Through my years as a hospice volunteer I have learned the depth of what we do. One thing we don’t do is give the person on hospice a few as...

Someone Call the Police

women in crowd

Through my years as a hospice volunteer I have learned the depth of what we do. One thing we don’t do is give the person on hospice a few aspirin and tell them to get some rest. We comfort them at every level of their being: spiritual, emotional and physical. In addition, we comfort their family. Not only that, we maintain contact with the family for over a year after the passing. I truly marvel at the compassion of all of our staff.

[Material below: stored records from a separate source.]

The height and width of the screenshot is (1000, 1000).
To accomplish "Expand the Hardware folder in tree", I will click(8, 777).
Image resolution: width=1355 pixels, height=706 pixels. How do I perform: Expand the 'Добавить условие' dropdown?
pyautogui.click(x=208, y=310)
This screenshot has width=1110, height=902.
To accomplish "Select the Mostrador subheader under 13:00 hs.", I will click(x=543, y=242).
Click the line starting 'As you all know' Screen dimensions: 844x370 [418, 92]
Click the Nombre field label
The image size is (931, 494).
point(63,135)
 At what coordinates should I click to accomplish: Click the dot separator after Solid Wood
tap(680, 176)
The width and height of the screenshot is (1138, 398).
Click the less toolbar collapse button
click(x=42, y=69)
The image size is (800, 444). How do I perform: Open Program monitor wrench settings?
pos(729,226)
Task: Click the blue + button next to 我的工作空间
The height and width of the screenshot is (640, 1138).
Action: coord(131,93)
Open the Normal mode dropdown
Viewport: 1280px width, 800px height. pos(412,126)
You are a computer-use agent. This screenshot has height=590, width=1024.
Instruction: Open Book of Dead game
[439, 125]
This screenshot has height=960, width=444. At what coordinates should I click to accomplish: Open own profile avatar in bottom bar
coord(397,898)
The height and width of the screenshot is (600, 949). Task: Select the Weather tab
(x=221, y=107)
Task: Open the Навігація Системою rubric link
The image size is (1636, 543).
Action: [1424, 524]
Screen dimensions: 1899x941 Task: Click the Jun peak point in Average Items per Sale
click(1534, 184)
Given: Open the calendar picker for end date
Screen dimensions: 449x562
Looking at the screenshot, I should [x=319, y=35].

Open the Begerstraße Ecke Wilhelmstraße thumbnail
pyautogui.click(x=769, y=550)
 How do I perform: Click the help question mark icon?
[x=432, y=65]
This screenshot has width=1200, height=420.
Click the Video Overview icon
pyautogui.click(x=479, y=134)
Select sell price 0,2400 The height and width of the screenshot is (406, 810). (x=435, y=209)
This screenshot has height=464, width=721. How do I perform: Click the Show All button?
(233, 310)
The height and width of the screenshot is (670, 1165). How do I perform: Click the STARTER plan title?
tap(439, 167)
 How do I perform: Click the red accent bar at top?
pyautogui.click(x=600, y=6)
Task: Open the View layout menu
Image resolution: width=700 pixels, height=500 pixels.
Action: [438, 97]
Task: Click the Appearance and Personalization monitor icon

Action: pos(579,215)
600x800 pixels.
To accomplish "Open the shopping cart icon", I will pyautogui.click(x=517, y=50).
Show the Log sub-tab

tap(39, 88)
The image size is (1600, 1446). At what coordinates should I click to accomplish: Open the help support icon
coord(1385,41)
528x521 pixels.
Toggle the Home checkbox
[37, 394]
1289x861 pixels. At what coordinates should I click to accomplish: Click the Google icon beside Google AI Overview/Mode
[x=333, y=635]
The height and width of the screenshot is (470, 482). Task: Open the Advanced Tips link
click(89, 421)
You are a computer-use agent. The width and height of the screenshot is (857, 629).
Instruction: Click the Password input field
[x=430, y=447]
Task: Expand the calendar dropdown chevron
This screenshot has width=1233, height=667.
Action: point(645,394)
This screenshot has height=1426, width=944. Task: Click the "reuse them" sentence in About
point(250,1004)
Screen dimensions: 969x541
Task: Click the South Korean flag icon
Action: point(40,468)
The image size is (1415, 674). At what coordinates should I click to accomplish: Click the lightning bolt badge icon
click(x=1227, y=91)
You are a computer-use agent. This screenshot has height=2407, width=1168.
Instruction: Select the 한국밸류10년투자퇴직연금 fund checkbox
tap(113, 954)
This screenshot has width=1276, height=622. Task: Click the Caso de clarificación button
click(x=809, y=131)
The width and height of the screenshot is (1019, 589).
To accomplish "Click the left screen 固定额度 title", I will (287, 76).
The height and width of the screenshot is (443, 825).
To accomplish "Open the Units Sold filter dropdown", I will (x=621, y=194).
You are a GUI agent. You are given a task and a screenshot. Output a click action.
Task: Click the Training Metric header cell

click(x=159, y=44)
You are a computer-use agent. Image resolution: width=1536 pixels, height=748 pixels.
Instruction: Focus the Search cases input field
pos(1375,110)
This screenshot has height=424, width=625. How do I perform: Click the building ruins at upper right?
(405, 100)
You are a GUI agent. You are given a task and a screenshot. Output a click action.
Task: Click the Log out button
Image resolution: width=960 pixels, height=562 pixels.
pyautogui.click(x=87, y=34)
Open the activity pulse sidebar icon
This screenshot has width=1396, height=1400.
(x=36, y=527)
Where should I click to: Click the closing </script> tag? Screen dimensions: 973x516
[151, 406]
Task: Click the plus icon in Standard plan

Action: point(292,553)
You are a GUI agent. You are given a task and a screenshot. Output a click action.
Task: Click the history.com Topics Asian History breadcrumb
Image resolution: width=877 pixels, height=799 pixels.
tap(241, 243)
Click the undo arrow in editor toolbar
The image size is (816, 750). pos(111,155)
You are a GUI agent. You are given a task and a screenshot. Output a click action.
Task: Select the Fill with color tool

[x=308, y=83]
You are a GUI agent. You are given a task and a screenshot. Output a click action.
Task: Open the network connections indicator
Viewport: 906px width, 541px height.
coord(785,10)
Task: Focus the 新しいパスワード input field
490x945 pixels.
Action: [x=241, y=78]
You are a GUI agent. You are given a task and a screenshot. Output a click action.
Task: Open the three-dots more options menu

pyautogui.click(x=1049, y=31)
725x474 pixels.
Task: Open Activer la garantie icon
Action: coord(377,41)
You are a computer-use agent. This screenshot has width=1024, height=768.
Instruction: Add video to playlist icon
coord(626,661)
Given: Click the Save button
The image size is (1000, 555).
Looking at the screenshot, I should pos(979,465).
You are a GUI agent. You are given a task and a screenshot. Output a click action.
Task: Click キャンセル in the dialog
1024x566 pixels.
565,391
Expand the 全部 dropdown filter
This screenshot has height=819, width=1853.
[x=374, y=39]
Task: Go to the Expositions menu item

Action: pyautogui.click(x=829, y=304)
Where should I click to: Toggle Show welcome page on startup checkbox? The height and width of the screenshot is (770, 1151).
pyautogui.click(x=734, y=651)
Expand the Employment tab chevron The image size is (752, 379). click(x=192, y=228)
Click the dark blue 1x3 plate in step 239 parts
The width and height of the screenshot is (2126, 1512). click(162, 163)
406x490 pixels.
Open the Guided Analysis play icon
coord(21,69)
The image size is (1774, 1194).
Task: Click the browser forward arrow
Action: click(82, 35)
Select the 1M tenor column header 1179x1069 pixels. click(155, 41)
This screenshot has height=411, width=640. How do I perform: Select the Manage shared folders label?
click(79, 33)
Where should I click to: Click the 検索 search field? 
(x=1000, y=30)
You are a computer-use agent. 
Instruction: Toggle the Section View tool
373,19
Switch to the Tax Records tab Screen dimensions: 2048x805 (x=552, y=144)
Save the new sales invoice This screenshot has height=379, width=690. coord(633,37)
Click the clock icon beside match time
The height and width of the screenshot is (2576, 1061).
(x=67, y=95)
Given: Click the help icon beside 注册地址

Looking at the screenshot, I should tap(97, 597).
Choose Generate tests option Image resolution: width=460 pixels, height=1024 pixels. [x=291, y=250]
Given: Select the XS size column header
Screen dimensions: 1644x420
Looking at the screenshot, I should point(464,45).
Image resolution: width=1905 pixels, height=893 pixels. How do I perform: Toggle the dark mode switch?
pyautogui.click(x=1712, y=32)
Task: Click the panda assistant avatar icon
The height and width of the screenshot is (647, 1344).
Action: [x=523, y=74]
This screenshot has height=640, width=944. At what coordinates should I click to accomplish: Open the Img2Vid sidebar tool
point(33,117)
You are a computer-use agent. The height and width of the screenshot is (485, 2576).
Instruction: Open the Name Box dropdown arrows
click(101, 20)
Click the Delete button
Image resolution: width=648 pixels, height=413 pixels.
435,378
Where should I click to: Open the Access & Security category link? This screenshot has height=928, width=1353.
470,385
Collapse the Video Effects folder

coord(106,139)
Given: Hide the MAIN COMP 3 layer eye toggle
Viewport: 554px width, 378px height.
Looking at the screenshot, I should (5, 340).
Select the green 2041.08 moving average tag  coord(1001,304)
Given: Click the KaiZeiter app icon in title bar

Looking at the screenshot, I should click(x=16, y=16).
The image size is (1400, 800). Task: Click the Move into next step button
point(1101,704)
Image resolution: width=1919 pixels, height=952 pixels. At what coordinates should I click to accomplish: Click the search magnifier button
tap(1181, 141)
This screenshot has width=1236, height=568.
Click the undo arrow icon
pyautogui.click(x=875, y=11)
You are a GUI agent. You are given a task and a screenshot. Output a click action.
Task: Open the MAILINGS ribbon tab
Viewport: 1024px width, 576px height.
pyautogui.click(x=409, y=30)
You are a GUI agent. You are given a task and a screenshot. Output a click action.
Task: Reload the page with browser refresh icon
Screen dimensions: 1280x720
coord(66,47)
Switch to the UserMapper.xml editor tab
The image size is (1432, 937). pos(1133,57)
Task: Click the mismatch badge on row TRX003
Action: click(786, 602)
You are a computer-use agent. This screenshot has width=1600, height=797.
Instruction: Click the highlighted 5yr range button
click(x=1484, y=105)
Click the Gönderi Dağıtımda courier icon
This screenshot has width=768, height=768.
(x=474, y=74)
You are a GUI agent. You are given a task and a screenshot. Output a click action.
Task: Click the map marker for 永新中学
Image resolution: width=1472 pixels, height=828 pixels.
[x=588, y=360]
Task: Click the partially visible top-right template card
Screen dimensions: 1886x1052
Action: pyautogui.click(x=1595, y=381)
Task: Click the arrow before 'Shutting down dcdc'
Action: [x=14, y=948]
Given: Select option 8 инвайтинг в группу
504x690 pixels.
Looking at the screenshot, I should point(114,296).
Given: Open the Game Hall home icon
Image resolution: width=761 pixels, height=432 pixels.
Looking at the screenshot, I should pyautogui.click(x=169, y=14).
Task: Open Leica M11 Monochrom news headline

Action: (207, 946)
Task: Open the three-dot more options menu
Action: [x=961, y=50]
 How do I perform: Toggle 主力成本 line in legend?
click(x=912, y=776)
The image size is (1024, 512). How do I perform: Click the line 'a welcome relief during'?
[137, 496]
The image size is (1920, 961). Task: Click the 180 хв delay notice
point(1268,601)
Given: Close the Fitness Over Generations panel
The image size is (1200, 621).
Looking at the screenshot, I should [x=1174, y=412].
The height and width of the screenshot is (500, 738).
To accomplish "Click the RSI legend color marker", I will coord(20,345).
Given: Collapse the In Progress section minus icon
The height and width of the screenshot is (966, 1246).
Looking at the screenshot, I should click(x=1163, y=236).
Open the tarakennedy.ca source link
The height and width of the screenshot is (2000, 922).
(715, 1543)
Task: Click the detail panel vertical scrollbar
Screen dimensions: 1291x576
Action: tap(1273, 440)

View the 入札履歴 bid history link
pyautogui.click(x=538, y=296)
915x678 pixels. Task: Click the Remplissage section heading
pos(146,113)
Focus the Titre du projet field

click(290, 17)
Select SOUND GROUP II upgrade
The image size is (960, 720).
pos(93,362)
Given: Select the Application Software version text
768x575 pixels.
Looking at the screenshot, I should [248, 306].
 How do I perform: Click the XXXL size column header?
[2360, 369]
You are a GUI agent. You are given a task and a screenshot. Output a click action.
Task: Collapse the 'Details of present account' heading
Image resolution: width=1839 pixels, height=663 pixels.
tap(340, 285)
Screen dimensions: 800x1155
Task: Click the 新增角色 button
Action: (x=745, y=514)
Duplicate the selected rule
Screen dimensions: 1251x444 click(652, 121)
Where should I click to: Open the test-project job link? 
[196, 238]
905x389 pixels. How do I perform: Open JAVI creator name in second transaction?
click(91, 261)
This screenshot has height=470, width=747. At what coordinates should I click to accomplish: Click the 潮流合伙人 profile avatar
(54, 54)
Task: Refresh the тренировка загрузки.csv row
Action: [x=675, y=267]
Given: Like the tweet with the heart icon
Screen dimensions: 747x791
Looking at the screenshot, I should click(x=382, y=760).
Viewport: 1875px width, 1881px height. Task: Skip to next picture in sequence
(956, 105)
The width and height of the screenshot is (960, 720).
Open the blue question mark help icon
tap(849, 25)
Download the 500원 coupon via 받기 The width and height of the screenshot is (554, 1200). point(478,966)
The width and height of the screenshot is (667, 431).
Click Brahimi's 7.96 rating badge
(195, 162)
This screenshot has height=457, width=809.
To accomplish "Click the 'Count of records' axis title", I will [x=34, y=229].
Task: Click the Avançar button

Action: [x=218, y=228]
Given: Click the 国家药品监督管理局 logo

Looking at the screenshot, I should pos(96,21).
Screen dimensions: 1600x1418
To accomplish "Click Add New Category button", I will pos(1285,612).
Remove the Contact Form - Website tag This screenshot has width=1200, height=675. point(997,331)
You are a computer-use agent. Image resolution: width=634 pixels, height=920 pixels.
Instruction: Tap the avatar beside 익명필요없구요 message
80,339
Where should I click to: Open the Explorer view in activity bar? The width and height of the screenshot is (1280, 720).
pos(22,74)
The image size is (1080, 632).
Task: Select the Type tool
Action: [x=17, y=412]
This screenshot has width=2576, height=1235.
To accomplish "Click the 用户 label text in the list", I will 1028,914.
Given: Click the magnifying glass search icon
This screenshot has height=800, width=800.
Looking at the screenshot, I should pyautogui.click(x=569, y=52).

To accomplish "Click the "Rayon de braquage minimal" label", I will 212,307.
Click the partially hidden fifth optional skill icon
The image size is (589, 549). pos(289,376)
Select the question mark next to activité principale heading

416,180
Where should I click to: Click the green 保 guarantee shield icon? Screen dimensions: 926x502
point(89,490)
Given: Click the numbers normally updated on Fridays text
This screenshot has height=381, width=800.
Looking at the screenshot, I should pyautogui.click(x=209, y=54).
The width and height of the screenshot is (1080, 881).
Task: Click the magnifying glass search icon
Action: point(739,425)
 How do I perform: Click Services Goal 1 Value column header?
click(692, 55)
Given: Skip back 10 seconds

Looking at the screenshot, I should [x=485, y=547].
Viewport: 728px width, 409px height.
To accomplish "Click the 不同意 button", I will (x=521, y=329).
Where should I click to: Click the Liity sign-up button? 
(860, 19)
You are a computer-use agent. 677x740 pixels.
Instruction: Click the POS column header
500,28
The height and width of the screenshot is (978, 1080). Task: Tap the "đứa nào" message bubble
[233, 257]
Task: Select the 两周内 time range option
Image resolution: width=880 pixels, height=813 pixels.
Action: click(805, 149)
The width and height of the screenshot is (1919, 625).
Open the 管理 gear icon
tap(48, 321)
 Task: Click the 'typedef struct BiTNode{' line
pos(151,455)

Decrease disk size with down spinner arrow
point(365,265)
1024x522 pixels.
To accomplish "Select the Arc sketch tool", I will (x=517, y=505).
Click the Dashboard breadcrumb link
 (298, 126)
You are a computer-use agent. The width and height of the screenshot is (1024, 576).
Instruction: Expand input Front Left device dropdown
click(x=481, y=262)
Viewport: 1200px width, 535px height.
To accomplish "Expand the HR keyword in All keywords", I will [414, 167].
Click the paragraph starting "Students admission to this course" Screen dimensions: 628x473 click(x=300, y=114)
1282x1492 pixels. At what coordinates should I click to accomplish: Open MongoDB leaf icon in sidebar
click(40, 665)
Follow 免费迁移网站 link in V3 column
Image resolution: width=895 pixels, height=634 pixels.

Yet, those who have no experience with hospice continue believing the myth of how depressing it must be. Even now, I am asked how I could be involved with such a sad thing. My purpose in writing about hospice is to address all of the hospice myths head-on.

Besides thinking it is sad, one of the most frequent comments I hear from people is the myth that hospice kills people. Their reasoning being that when someone signs onto hospice they seem to die fairly quickly, often within hours. Sometimes the person passes while the family is signing their loved one onto care. Even in that scenario, the family is grateful for what we did for them in their moment of crisis. To be blunt, we don’t have time to do anything to a person in that short span.

It is the disease that truly takes the life ie; “kills” the person, not hospice. There are three questions that I might ask you to consider when someone mentions they think we kill people. The first is how are we financially compensated if they pass so quickly? The second is why would we have so many people on staff? What in the world do all of them do? The third question is why hasn’t anyone called the police?

The hospice philosophy of care provides comfort in those moments of crisis at the end of life. It is helpful care guiding patients and families. If you call someone, make it a call to hospice and bust the myth.